Collected data
-----

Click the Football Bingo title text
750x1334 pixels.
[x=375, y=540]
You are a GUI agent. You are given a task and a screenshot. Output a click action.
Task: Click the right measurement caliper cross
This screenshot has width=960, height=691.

-----

Directions »
Whenever a line in the entries holds the word "screenshot", copy that line.

Reply to the exercise »
You are a GUI agent. You are given a task and a screenshot. Output a click action.
This screenshot has width=960, height=691.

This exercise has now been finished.